Provided material >>
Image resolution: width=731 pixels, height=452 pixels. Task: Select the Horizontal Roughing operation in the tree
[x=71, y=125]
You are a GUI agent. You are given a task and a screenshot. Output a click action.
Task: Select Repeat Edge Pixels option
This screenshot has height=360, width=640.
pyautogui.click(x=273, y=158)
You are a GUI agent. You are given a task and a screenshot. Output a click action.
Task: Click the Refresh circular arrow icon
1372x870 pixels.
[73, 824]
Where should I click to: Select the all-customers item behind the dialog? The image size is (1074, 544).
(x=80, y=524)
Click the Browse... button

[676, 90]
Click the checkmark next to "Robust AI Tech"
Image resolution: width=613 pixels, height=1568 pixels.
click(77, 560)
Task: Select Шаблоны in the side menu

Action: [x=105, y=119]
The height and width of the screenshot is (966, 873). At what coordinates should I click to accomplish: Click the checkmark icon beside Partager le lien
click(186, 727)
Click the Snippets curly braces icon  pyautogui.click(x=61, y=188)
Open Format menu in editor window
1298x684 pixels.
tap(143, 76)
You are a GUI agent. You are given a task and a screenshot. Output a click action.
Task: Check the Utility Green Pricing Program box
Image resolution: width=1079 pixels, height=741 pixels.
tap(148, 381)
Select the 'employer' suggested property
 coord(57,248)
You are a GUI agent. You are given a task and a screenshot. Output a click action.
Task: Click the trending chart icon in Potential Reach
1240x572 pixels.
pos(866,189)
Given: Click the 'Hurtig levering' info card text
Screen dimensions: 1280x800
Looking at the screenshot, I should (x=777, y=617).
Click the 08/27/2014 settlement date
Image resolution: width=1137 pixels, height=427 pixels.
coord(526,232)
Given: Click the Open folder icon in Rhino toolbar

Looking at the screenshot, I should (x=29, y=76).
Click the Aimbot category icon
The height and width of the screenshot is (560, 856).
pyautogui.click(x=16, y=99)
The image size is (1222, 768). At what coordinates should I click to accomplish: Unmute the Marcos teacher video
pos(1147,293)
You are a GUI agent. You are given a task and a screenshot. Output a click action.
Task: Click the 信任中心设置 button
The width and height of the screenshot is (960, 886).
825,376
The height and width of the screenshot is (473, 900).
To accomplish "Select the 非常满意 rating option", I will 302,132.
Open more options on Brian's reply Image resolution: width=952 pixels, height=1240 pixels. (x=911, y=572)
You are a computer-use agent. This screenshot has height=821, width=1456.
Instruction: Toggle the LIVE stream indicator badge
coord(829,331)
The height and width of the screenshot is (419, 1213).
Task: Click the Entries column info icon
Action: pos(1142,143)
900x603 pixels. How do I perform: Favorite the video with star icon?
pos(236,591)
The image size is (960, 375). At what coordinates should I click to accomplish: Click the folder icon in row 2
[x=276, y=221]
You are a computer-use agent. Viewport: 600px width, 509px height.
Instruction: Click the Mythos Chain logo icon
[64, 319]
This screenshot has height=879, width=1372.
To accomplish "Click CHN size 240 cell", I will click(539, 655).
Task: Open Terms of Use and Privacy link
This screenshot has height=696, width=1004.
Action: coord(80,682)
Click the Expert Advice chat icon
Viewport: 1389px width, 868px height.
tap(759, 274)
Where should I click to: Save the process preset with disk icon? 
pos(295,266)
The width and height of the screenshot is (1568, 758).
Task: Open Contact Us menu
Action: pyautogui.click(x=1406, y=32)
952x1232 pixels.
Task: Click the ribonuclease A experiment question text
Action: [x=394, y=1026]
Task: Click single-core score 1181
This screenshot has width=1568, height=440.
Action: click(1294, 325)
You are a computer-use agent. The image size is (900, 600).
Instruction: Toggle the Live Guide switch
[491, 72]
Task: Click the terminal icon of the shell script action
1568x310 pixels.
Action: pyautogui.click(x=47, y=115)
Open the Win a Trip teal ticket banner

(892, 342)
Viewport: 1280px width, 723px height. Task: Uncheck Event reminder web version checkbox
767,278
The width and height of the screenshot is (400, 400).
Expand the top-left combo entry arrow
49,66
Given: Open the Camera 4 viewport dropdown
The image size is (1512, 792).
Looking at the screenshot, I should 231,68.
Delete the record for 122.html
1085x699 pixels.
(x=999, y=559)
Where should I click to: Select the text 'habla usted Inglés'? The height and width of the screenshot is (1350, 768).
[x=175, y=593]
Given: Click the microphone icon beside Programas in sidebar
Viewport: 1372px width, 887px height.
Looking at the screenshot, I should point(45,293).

About this exercise >>
Give every part of the material again, exactly as written.

Answer area >>
Image resolution: width=731 pixels, height=452 pixels. Task: Select the Horizontal Roughing operation in the tree
[x=71, y=125]
You are a GUI agent. You are given a task and a screenshot. Output a click action.
Task: Select Repeat Edge Pixels option
This screenshot has height=360, width=640.
pyautogui.click(x=273, y=158)
You are a GUI agent. You are given a task and a screenshot. Output a click action.
Task: Click the Refresh circular arrow icon
1372x870 pixels.
[73, 824]
Where should I click to: Select the all-customers item behind the dialog? The image size is (1074, 544).
(x=80, y=524)
Click the Browse... button

[676, 90]
Click the checkmark next to "Robust AI Tech"
Image resolution: width=613 pixels, height=1568 pixels.
click(77, 560)
Task: Select Шаблоны in the side menu

Action: [x=105, y=119]
The height and width of the screenshot is (966, 873). At what coordinates should I click to accomplish: Click the checkmark icon beside Partager le lien
click(186, 727)
Click the Snippets curly braces icon  pyautogui.click(x=61, y=188)
Open Format menu in editor window
1298x684 pixels.
tap(143, 76)
You are a GUI agent. You are given a task and a screenshot. Output a click action.
Task: Check the Utility Green Pricing Program box
Image resolution: width=1079 pixels, height=741 pixels.
tap(148, 381)
Select the 'employer' suggested property
 coord(57,248)
You are a GUI agent. You are given a task and a screenshot. Output a click action.
Task: Click the trending chart icon in Potential Reach
1240x572 pixels.
pos(866,189)
Given: Click the 'Hurtig levering' info card text
Screen dimensions: 1280x800
Looking at the screenshot, I should (x=777, y=617).
Click the 08/27/2014 settlement date
Image resolution: width=1137 pixels, height=427 pixels.
coord(526,232)
Given: Click the Open folder icon in Rhino toolbar

Looking at the screenshot, I should (x=29, y=76).
Click the Aimbot category icon
The height and width of the screenshot is (560, 856).
pyautogui.click(x=16, y=99)
The image size is (1222, 768). At what coordinates should I click to accomplish: Unmute the Marcos teacher video
pos(1147,293)
You are a GUI agent. You are given a task and a screenshot. Output a click action.
Task: Click the 信任中心设置 button
The width and height of the screenshot is (960, 886).
825,376
The height and width of the screenshot is (473, 900).
To accomplish "Select the 非常满意 rating option", I will 302,132.
Open more options on Brian's reply Image resolution: width=952 pixels, height=1240 pixels. (x=911, y=572)
You are a computer-use agent. This screenshot has height=821, width=1456.
Instruction: Toggle the LIVE stream indicator badge
coord(829,331)
The height and width of the screenshot is (419, 1213).
Task: Click the Entries column info icon
Action: pos(1142,143)
900x603 pixels. How do I perform: Favorite the video with star icon?
pos(236,591)
The image size is (960, 375). At what coordinates should I click to accomplish: Click the folder icon in row 2
[x=276, y=221]
You are a computer-use agent. Viewport: 600px width, 509px height.
Instruction: Click the Mythos Chain logo icon
[64, 319]
This screenshot has height=879, width=1372.
To accomplish "Click CHN size 240 cell", I will click(539, 655).
Task: Open Terms of Use and Privacy link
This screenshot has height=696, width=1004.
Action: coord(80,682)
Click the Expert Advice chat icon
Viewport: 1389px width, 868px height.
tap(759, 274)
Where should I click to: Save the process preset with disk icon? 
pos(295,266)
The width and height of the screenshot is (1568, 758).
Task: Open Contact Us menu
Action: pyautogui.click(x=1406, y=32)
952x1232 pixels.
Task: Click the ribonuclease A experiment question text
Action: [x=394, y=1026]
Task: Click single-core score 1181
This screenshot has width=1568, height=440.
Action: click(1294, 325)
You are a computer-use agent. The image size is (900, 600).
Instruction: Toggle the Live Guide switch
[491, 72]
Task: Click the terminal icon of the shell script action
1568x310 pixels.
Action: pyautogui.click(x=47, y=115)
Open the Win a Trip teal ticket banner

(892, 342)
Viewport: 1280px width, 723px height. Task: Uncheck Event reminder web version checkbox
767,278
The width and height of the screenshot is (400, 400).
Expand the top-left combo entry arrow
49,66
Given: Open the Camera 4 viewport dropdown
The image size is (1512, 792).
Looking at the screenshot, I should 231,68.
Delete the record for 122.html
1085x699 pixels.
(x=999, y=559)
Where should I click to: Select the text 'habla usted Inglés'? The height and width of the screenshot is (1350, 768).
[x=175, y=593]
Given: Click the microphone icon beside Programas in sidebar
Viewport: 1372px width, 887px height.
Looking at the screenshot, I should point(45,293).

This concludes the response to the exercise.